As an influx of new houses and apartments enter the Corvallis housing market and leases will end come June, returning students are scrambling to find off-campus housing.
Housing market prices are increasing dramatically across the United States, and Corvallis is no exception.
According to the Department of Land Conservation and Development rankings, Corvallis is the most rent-burdened community in Oregon.
Students living off campus are some of the main people feeling the effects of the rent increase.
Carisa Womack-Hakala, a third-year ecological engineering student, has been struggling financially due to the rent increase.
She lives in an apartment with her boyfriend and works part-time while in school full-time.
Womack-Hakala finds it difficult to work enough hours to save the amount of money to move out of her current apartment.
The shift in rent prices happened during 2020 amidst the COVID-19 pandemic, and the increase was sudden, mostly for workers who went 100% remote, according to Paul Bilotta, community development director for Corvallis.
Remote workers began to move to “nicer” or cheaper places to live in Corvallis. It created a rapid increase in demand for housing in high amenity and low-cost areas.
“Corvallis is a great place to settle down for remote work,” Bilotta said. “This puts a new category of community members competing in the market, and many could be coming from more expensive areas and therefore have no problem bidding up local rental rates.”
There are local reasons that make Corvallis more vulnerable to increases in housing cost.
In the 1970s, some Corvallis community members wanted to slow population growth and introduced a number of regulatory reforms to slow the population growth of the city, according to Bilotta.
At first the suppression of growth was not very noticeable, because there was still a lot of vacant land available for development. However, by the end of the 1990s, the pre-1970 vacant land was being used up and began to become very scarce.
In the late 1990s, the city largely ran out of high-density residential property which is what produces the most efficient apartment developments. There was no significant effort to replace the lost inventory for about two decades. The city council did a city-wide analysis and rezoned a number of properties to high-density residential zoning.
In terms of aid, Bilotta said the city has been systematically adopting its recommended changes and has almost completed all of them. Since 2015, the city council has aimed to support housing creation in Corvallis, becoming one of their top priorities.
Some of the aid includes the rezoning of a large amount of new high density residential land for apartment creation.
Another is the creation of an Affordable Housing Construction Excise Tax to fund new affordable housing development, Corvallis being the second city in the state to do that.
“While being full time and working part time, I can’t really save money to move out, so I have to stay in my apartment as the rent increases,” Womack-Hakala said.
Due to financial stress, Womack-Hakala said she is forced to move from a full-time student to a part-time student to work more hours and save money.
Another student Benjamin Shingledecker, a second-year media communications major, expressed concern about the rent on and off campus. He currently is living in a house with multiple roommates.
According to Shingledecker, the rent split between them is bearable, however his paycheck cuts it close. It’s bi-monthly and he’s paid the same day rent is due.

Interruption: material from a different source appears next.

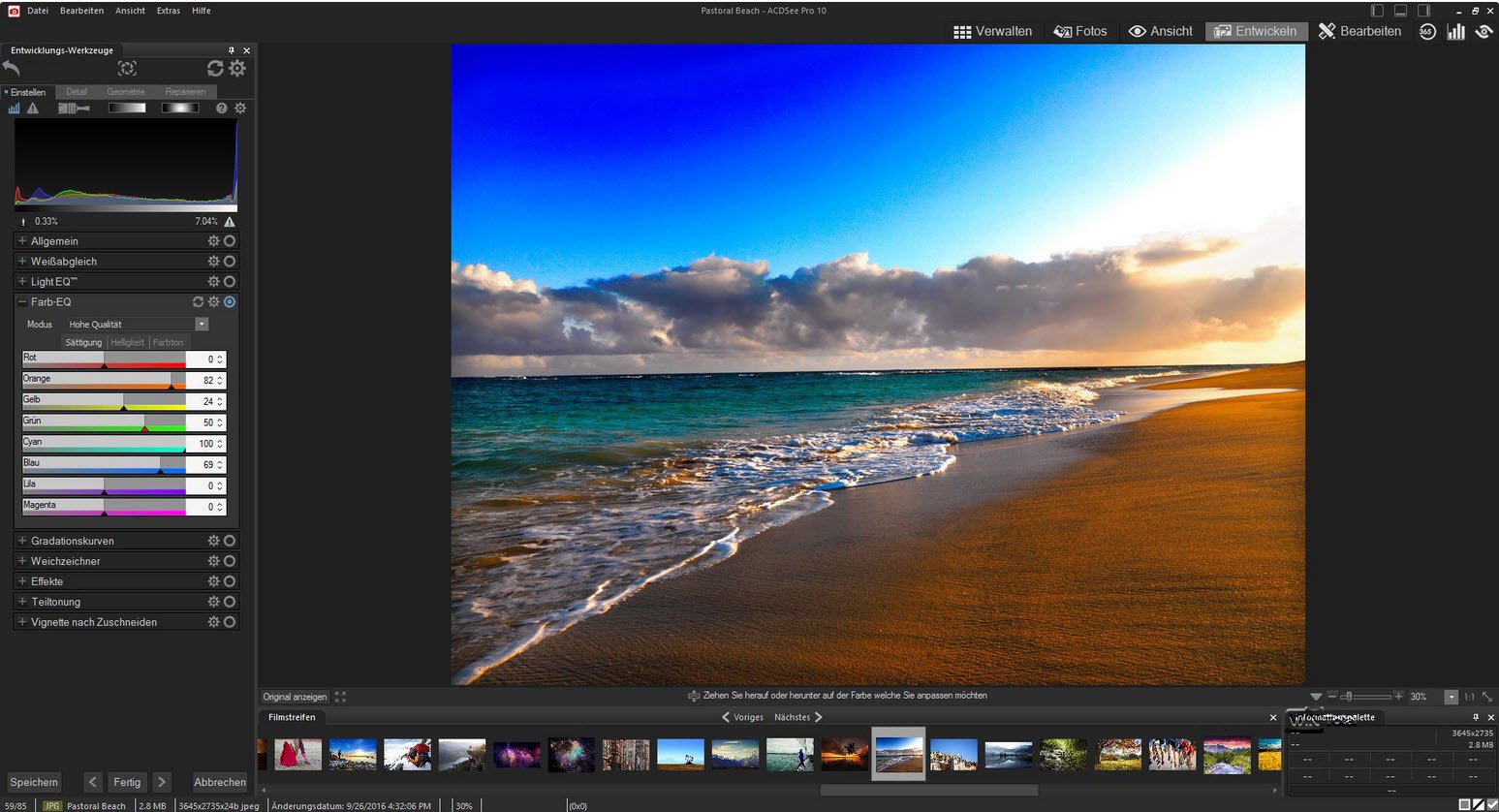Open the histogram icon in top-right toolbar
Screen dimensions: 1499x812
click(x=1455, y=31)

Shingledecker said that two of his friends, who are living in an apartment, are paying $1,000 monthly for a place with dorm room sized rooms with little to no space, which he believes is not worth the cost.
“I’m thankful enough to be in this position where it didn’t affect me extremely, but I know there are a lot of students that can only afford their first year in the dorm and then they are stuck,” Shingledecker said.
The Vina Moses Center serves the community of Benton County by helping people through times of hardship, engaging the community to build resilience and improve wellbeing, according to Jade True, program coordinator at the VMC.
True said it’s part of the center’s goals to help people with the rent price increase, deposits and late fees. While the center works within a limited budget, they get help with these requests from private donors and from other nonprofits who work in a network with the intent to help each other.
True said they have seen an increase of students coming to them for help with rent, food or clothing. A huge number of these students are international students. Many of them bring their families to the states and some are unable to work at first.
“It is unfair for people who are essentially kids to shoulder all of this financial burden on top of trying to learn, it’s kind of crazy to expect an 18-year-old to spend all of this money just to keep a roof over their head,” True said.
True believes the school needs to make on-campus housing cheaper so non-students aren’t fighting the students for places to live.
The “fighting” for housing comes from the fact that landlords will sometimes pick students over others. Students don’t have much of a choice in housing and can find roommates to help pay rent, True said.
“The community is forced to carry the burden of supporting the students since the school can’t,” True said.